*** INPUT RECORDS ***

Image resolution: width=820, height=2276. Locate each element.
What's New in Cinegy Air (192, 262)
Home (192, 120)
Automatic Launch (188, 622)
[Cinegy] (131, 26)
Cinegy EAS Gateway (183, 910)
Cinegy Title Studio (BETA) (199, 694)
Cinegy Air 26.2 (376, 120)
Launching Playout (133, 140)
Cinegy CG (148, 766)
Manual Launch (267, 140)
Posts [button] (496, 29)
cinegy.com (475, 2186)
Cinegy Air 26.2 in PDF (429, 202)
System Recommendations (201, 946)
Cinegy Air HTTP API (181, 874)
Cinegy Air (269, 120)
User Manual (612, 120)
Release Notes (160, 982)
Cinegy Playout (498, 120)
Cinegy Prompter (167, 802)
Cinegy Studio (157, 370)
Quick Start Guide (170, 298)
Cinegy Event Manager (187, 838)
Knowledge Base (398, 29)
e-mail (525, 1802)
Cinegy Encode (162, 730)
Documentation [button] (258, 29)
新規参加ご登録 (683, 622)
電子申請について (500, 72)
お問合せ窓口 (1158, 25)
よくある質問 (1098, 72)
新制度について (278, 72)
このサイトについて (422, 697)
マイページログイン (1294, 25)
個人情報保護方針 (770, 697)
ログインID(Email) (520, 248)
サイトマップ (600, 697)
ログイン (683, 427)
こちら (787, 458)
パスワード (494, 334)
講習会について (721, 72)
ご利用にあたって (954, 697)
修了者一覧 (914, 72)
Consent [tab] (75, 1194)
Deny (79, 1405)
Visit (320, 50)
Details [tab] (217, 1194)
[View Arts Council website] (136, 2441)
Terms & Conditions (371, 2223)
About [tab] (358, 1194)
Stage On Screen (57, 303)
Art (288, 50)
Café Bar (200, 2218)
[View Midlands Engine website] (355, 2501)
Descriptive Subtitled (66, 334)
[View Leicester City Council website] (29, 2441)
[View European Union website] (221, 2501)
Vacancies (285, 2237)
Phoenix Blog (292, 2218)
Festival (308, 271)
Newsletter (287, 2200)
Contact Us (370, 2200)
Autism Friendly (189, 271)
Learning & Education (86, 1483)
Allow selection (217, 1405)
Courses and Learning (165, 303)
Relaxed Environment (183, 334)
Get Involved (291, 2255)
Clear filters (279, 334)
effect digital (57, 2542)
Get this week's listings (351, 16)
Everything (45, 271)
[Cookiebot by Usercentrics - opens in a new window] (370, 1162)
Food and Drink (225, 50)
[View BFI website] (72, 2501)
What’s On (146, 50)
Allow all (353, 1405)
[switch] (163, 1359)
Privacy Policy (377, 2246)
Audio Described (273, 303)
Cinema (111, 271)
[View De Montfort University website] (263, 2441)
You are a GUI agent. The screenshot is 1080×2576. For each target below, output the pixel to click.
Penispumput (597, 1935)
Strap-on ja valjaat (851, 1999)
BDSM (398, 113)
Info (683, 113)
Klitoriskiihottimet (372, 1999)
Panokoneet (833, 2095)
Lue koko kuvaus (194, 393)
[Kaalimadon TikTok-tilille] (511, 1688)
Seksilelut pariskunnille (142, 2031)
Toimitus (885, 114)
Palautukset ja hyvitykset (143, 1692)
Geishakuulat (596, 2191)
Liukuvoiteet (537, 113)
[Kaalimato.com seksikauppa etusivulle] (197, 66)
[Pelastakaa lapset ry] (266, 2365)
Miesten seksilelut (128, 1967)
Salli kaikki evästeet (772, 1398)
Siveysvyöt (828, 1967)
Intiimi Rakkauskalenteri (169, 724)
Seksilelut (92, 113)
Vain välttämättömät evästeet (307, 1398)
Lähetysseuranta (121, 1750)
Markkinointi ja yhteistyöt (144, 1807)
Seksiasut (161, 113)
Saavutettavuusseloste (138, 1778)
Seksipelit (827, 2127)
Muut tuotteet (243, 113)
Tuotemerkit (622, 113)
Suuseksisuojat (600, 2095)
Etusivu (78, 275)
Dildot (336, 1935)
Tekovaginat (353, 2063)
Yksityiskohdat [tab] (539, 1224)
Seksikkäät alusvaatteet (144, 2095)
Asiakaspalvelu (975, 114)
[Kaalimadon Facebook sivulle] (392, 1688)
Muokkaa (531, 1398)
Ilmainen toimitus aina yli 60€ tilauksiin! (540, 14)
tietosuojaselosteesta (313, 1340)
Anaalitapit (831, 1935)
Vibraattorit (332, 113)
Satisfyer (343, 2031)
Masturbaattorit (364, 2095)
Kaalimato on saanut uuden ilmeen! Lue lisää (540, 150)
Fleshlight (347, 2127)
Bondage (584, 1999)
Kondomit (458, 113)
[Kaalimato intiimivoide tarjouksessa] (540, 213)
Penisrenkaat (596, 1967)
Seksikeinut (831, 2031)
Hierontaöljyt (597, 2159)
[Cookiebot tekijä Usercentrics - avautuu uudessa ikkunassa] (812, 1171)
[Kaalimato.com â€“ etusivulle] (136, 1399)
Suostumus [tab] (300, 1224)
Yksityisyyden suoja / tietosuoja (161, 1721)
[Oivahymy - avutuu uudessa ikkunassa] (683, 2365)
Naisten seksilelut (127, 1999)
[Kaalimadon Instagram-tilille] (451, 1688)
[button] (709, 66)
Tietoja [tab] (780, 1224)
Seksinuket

***

== ACTIVITY ==
When you reach the line in the material above that holds "Cinegy CG (148, 766)", begin reproducing lines exactly, and stop after the line that holds "You are a GUI".

== THE ANSWER ==
Cinegy CG (148, 766)
Manual Launch (267, 140)
Posts [button] (496, 29)
cinegy.com (475, 2186)
Cinegy Air 26.2 in PDF (429, 202)
System Recommendations (201, 946)
Cinegy Air HTTP API (181, 874)
Cinegy Air (269, 120)
User Manual (612, 120)
Release Notes (160, 982)
Cinegy Playout (498, 120)
Cinegy Prompter (167, 802)
Cinegy Studio (157, 370)
Quick Start Guide (170, 298)
Cinegy Event Manager (187, 838)
Knowledge Base (398, 29)
e-mail (525, 1802)
Cinegy Encode (162, 730)
Documentation [button] (258, 29)
新規参加ご登録 (683, 622)
電子申請について (500, 72)
お問合せ窓口 (1158, 25)
よくある質問 (1098, 72)
新制度について (278, 72)
このサイトについて (422, 697)
マイページログイン (1294, 25)
個人情報保護方針 (770, 697)
ログインID(Email) (520, 248)
サイトマップ (600, 697)
ログイン (683, 427)
こちら (787, 458)
パスワード (494, 334)
講習会について (721, 72)
ご利用にあたって (954, 697)
修了者一覧 (914, 72)
Consent [tab] (75, 1194)
Deny (79, 1405)
Visit (320, 50)
Details [tab] (217, 1194)
[View Arts Council website] (136, 2441)
Terms & Conditions (371, 2223)
About [tab] (358, 1194)
Stage On Screen (57, 303)
Art (288, 50)
Café Bar (200, 2218)
[View Midlands Engine website] (355, 2501)
Descriptive Subtitled (66, 334)
[View Leicester City Council website] (29, 2441)
[View European Union website] (221, 2501)
Vacancies (285, 2237)
Phoenix Blog (292, 2218)
Festival (308, 271)
Newsletter (287, 2200)
Contact Us (370, 2200)
Autism Friendly (189, 271)
Learning & Education (86, 1483)
Allow selection (217, 1405)
Courses and Learning (165, 303)
Relaxed Environment (183, 334)
Get Involved (291, 2255)
Clear filters (279, 334)
effect digital (57, 2542)
Get this week's listings (351, 16)
Everything (45, 271)
[Cookiebot by Usercentrics - opens in a new window] (370, 1162)
Food and Drink (225, 50)
[View BFI website] (72, 2501)
What’s On (146, 50)
Allow all (353, 1405)
[switch] (163, 1359)
Privacy Policy (377, 2246)
Audio Described (273, 303)
Cinema (111, 271)
[View De Montfort University website] (263, 2441)
You are a GUI agent. The screenshot is 1080×2576. For each target below, output the pixel to click.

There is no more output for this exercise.